From the line containing "Task: Open the help menu" to the last line of the data, both included, transcribe each line exactly, leaving out pictures and adding nothing.

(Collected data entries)
※ ※ ※

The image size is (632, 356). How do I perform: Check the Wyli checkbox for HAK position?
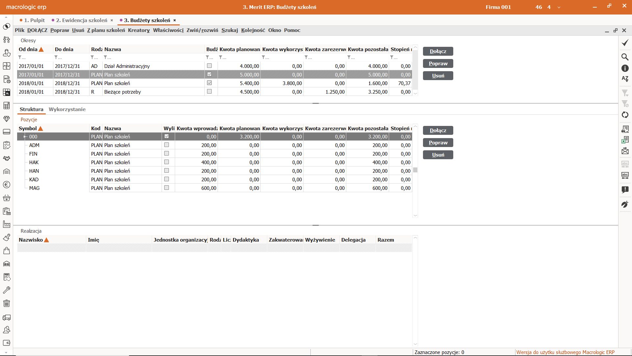point(167,162)
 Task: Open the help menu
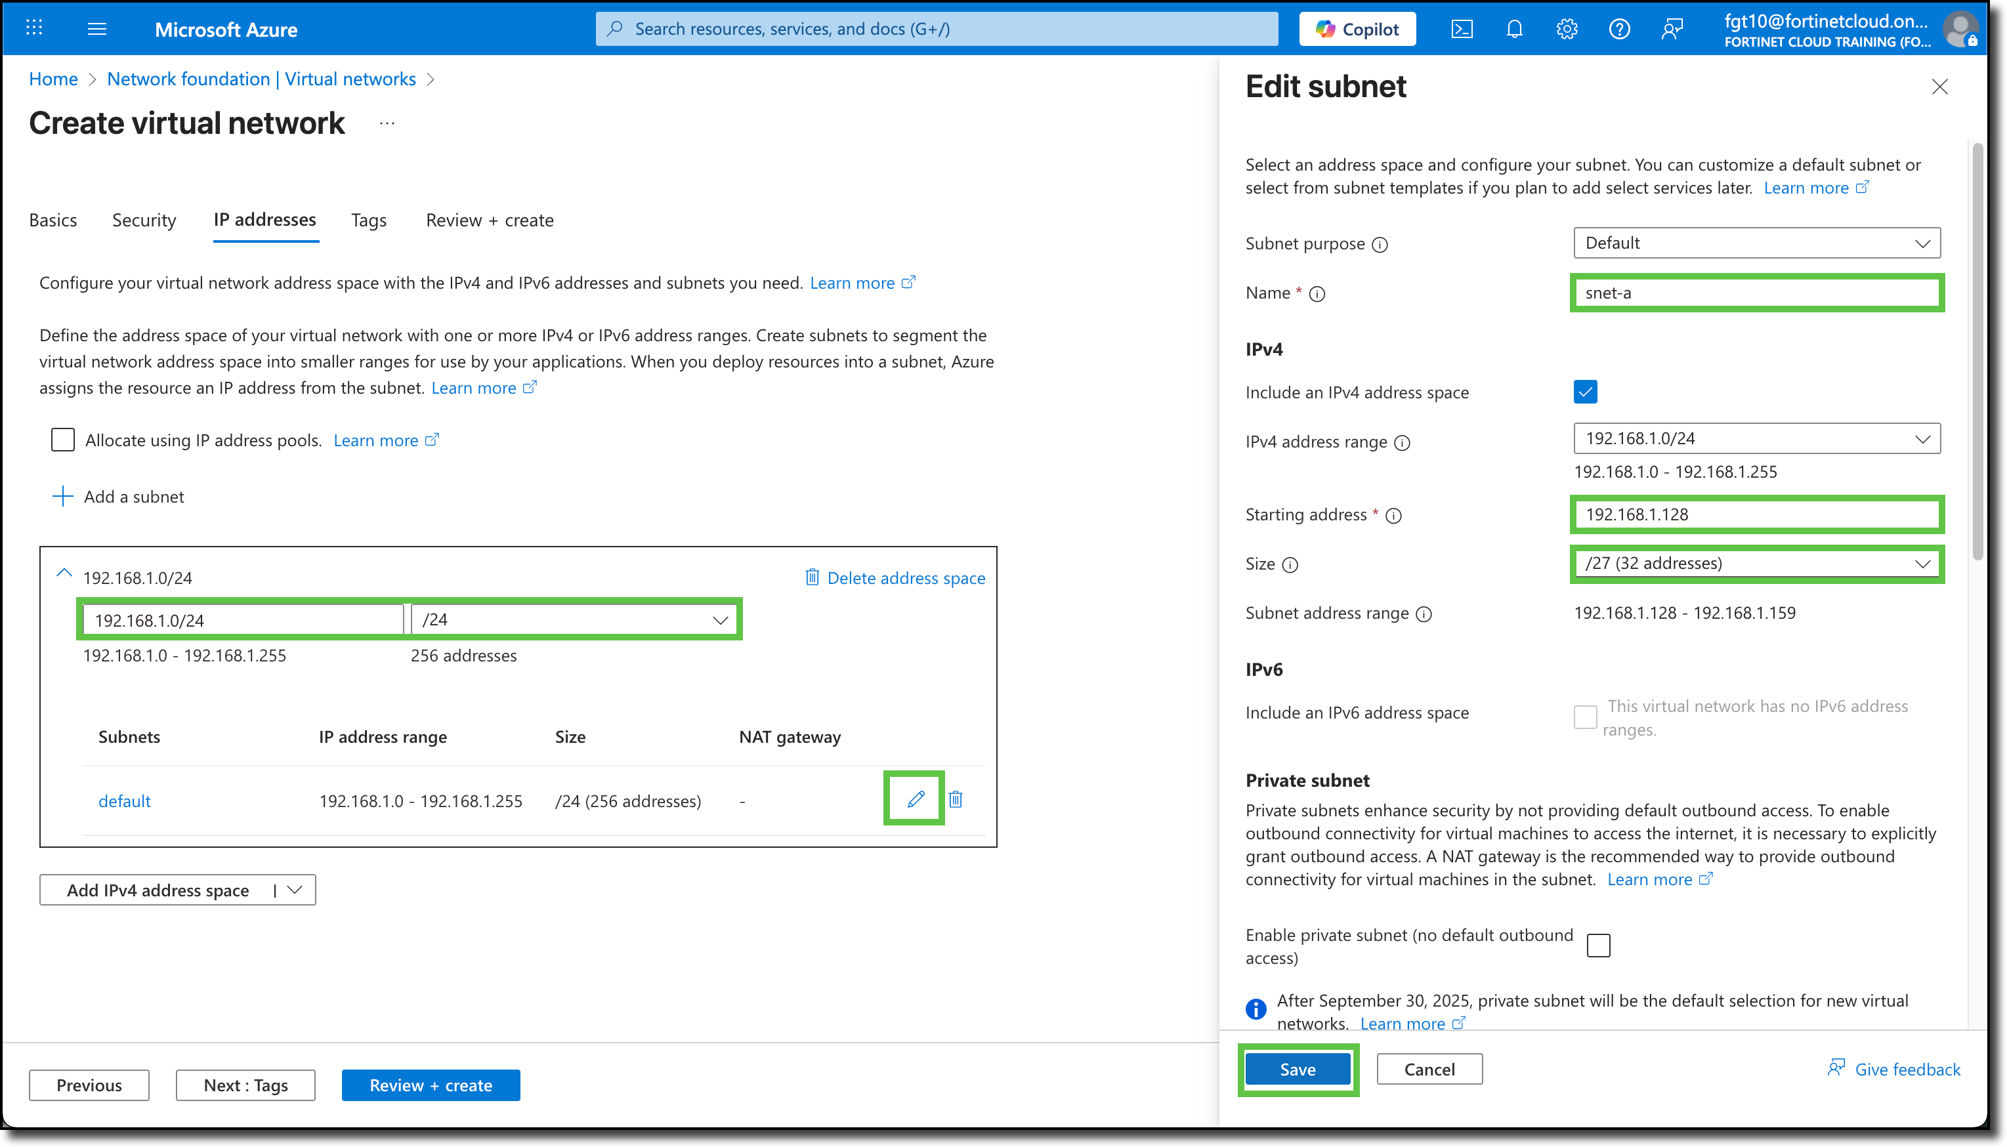[x=1619, y=28]
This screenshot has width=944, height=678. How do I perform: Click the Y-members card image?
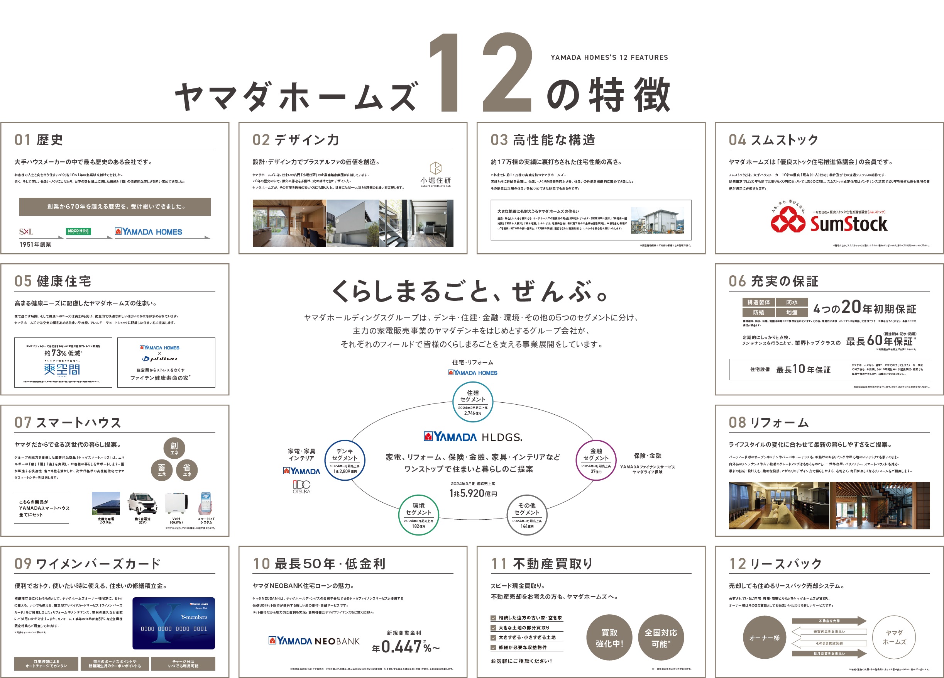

※ ※ ※

▸ ANSWER FOR THIS EXERCISE
 Task: Open the help menu
[x=1619, y=28]
This screenshot has width=944, height=678. How do I perform: Click the Y-members card image?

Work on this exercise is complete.